La ciencia bautiza un nuevo escarabajo como Luffy, el pirata de goma de One Piece

En los bosques de Yunnan (China) y de Laos hay ahora, oficialmente, un escarabajo de goma. No literalmente: es un insecto normal, hecho de quitina como todos sus parientes. Pero tiene las mandíbulas, las antenas y los palpos tan desproporcionadamente largos y finos que un equipo de entomólogos del Museo de Historia Natural de Dinamarca no pudo evitar pensar en el mismo personaje: Luffy, el pirata elástico de One Piece. Y le pusieron su nombre a todo un género nuevo.

El estudio, publicado en la revista científica de acceso abierto ZooKeys y firmado por Fang-Shuo Hu y Alexey Solodovnikov, describe Luffy gen. nov., un género de escarabajo estafilínido (los llamados «escarabajos rove», una familia enorme y muy diversa de coleópteros con el abdomen expuesto y alas delanteras cortas) que hasta ahora no tenía nombre propio en la clasificación científica.

Un cuerpo hecho para estirarse

Lo que distingue a estos escarabajos de sus parientes cercanos no es un color llamativo ni un tamaño descomunal, sino una silueta que parece sacada de un dibujo mal proporcionado: mandíbulas, antenas y palpos maxilares mucho más largos y estrechos de lo habitual en el resto del linaje. Según los propios autores, esa elongación tan marcada recordaba de inmediato a la habilidad de Luffy para estirar su cuerpo como si fuera goma tras comer la fruta del diablo Gomu Gomu. No fue un capricho de fans: los investigadores insisten en que el nombre refleja directamente un rasgo morfológico real y diagnóstico del género.

Por ahora, dentro de Luffy se han descrito dos especies. Luffy schillhammeri apareció en los bosques de frondosas de la provincia china de Yunnan, y su nombre rinde homenaje al entomólogo Harald Schillhammer, del Museo de Historia Natural de Viena, por sus décadas de trabajo con estafilínidos.
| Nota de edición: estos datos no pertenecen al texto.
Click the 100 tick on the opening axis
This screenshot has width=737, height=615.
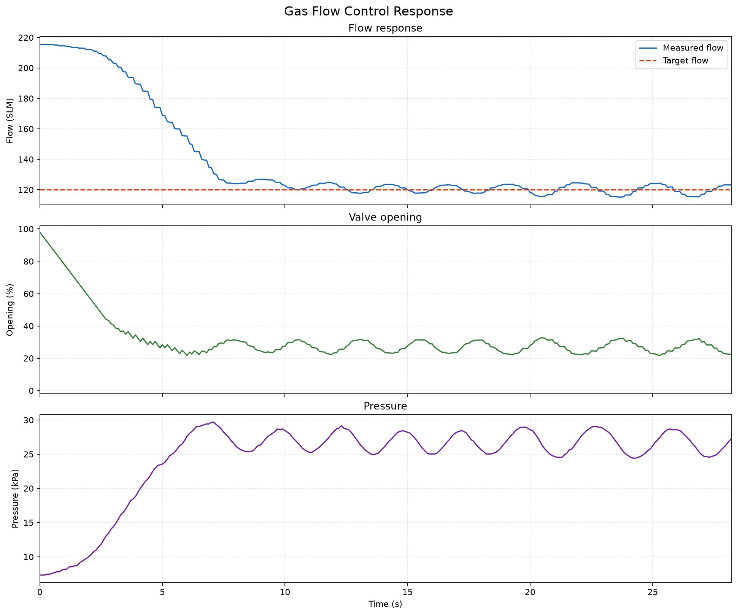(27, 229)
La segunda, Luffy nika, se localizó en Louang Namtha, en el norte de Laos, y su nombre es un guiño más directo todavía al manga: «Nika» es el despertar del Gomu Gomu no Mi que Luffy alcanza en la saga de Wano, la transformación conocida por los fans como Gear 5.

Por qué un nombre así importa para la ciencia

Puede sonar a broma de laboratorio, pero bautizar especies con referencias de cultura popular es una práctica con historia y con reglas: el nombre tiene que ir acompañado de una descripción taxonómica rigurosa, con comparación de caracteres físicos y ubicación exacta en el árbol evolutivo del grupo. En este caso, los autores explican que Luffy es clave para entender mejor el linaje de Eucibdelus, un grupo de escarabajos relacionado cuya posición dentro de la subfamilia Staphylininae llevaba tiempo resultando confusa. Tener un género «puente» bien descrito, con rasgos tan distintivos, ayuda a reordenar el rompecabezas genealógico de toda la tribu.

Además, ponerle un nombre reconocible a un bicho diminuto y desconocido tiene un efecto colateral nada desdeñable: la gente se entera de que existe. La inmensa mayoría de los insectos del planeta -se calculan millones de especies aún sin describir- nunca llegan a un titular. Un nombre que conecta con algo que millones de personas ya conocen y quieren -en este caso, uno de los mangas más vendidos de la historia- convierte un hallazgo taxonómico de nicho en una historia que se comparte, se lee y, con suerte, hace que alguien se pare a mirar más de cerca a los escarabajos del jardín.

Una tradición cada vez más habitual

Bautizar especies con nombres de la cultura pop no es nuevo -hay arañas llamadas como personajes de Star Wars, avispas como villanos de Harry Potter o caracoles como personajes de videojuegos-, pero cada caso reciente reaviva la misma pregunta simpática: ¿por qué a los taxónomos les gusta tanto esto? La respuesta suele ser doble. Por un lado, la ciencia también la hacen personas con sentido del humor y aficiones propias. Por otro, en un campo que lucha constantemente por financiación y atención pública, un nombre ingenioso es, sencillamente, buena estrategia de comunicación. Luffy schillhammeri y Luffy nika seguirán ahí, en sus bosques de Yunnan y Laos, ajenos a toda esta fama repentina, pero desde ahora forman parte de una lista curiosa: la de los bichos que un día se ganaron el nombre de un pirata que sueña con ser el Rey de los Piratas.